Roger wrote:

I see your example as identical to Keith's example of two wave pulses
traveling in opposite directions.

Not quite. The voltage following a pulse is zero; with my sine wave
example the source continues producing a sine wave at all times while
wave interaction is occurring.

At the point of interaction, Keith's example has a reflection factor of
1 or zero, depending upon whether the waves bounce or pass.

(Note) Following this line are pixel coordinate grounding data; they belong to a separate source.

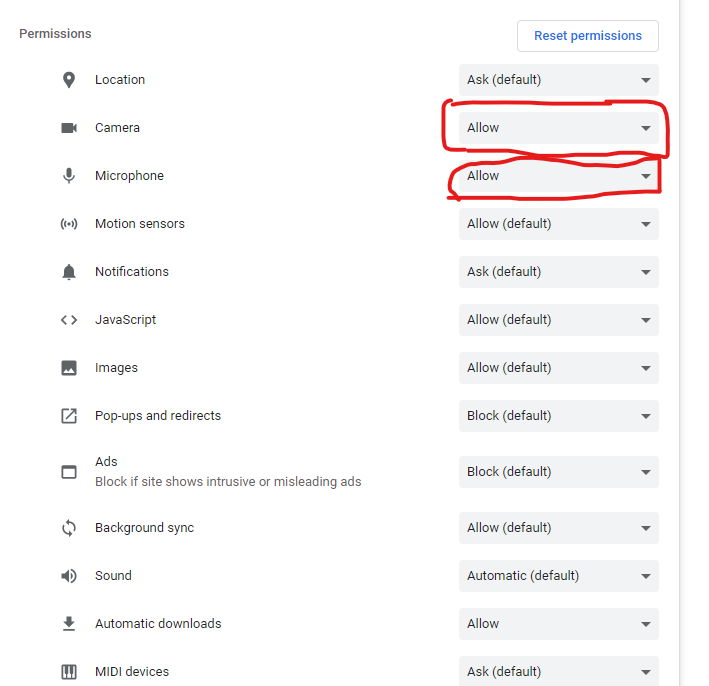Click the Ads window icon
Screen dimensions: 709x686
coord(69,472)
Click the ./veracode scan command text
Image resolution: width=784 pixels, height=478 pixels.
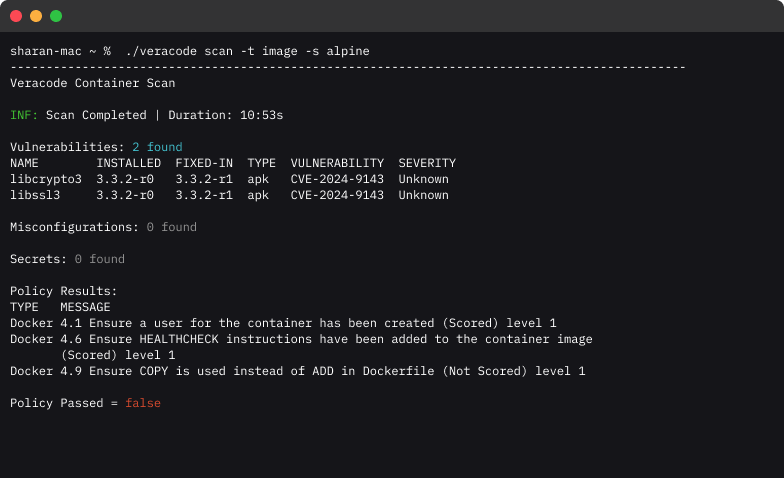click(x=248, y=51)
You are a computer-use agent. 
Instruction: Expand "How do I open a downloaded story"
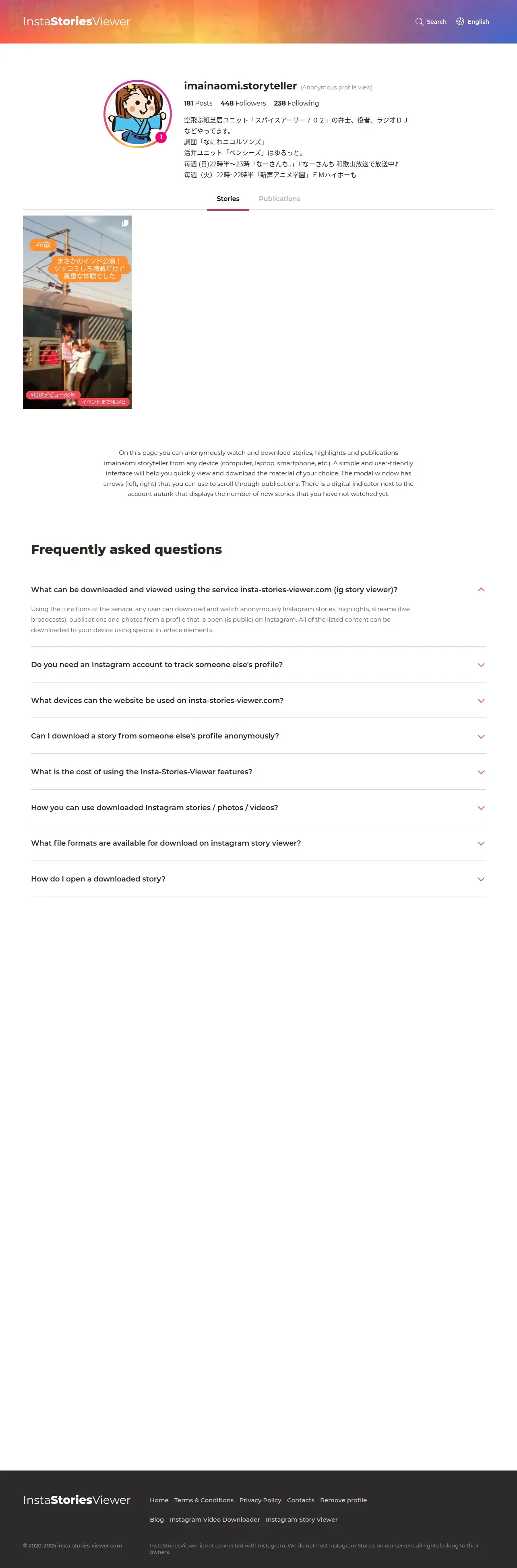pyautogui.click(x=98, y=879)
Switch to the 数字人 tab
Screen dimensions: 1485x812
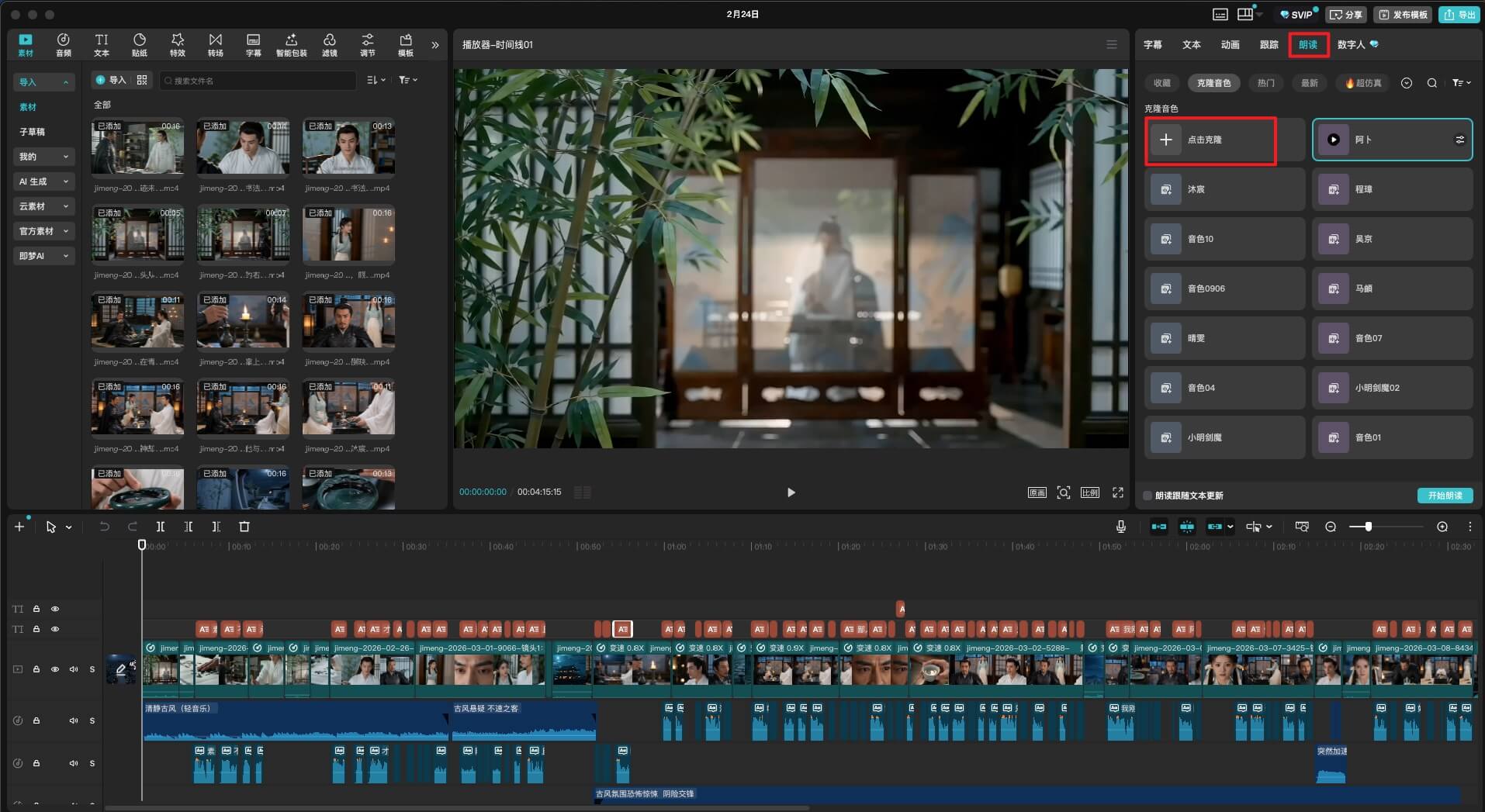1351,45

Keith's
example is not a short circuit because two pulses of identical polarity
are interacting so a reflection factor of -1 could never exist.

Because there are no mathematics and, as far as I can see, no mechanism
for wave interaction, I can't discuss Keith's example except from the
standpoint that the waves don't interact. (Excluding, of course,
superposition from the meaning of "interact".)

In your example, the presence of voltage from the ideal source creates
conditions identical to Keith's example for the returning reflected
wave. Accepting this premise, then the reflection factor must be either
1 or zero, depending upon whether the waves bounce or pass.

Sorry, I don't accept the premise.

By assuming that the waves reflect at the ideal source, you proved that
the reflection factor is -1, which is the factor for a short circuit.

Yes, that is correct.

This can not be the case, so waves must not reflect at the ideal voltage
source, they must pass.

Well, yes it can be the case, and is. But let's see where rejection of
this fact leads.

vtot(t, 0) = vf(t, 0) + vr(t, 0)

= sin(wt)tot = sin(wt) + sin(wt)

= 2*sin(wt)

Someone will certainly say the the vtot(t,0) at the source location is
the source voltage, because it is defined that way.

I certainly say that.

The conditions at
point (t,0) itself is actually unknown (because vf mysteriously appears,
and vr disappears by going off the transmission line), but point (t, 0)
is defined by assumptions. Therefore, at

vtot(t, 0) = vf(t, 0) + vr(t, 0)

= sin(wt)tot = sin(wt) + sin(wt)

= 2*sin(wt)

So by rejecting the fact that the waves reflect at the ideal source,
you're forced to conclude that the voltage at the output of a perfect
source is unknown, with waves "mysteriously" appearing and disappearing.
It also appears that you've violated Kirchoff's voltage law at the
input. My analysis requires no such contradictions, unknown voltages, or
mysteries. As an engineer, I like my analysis a whole lot better,
because it can give me answers which are testably correct.

Can you use your theory to show the voltage at all times at the input
or, if you choose, just inside the input of the line, as I've done using
conventional theory?

I've used SPICE to verify my analysis. If I modify the SPICE model to
show the voltage just inside the line, do you think it will show the
voltage to be 2*sin(wt)? SPICE makes no assumptions about waves,
bouncing or not, so if it shows sin(wt) (as it certainly will), where do
you think its error is?

Roy Lewallen, W7EL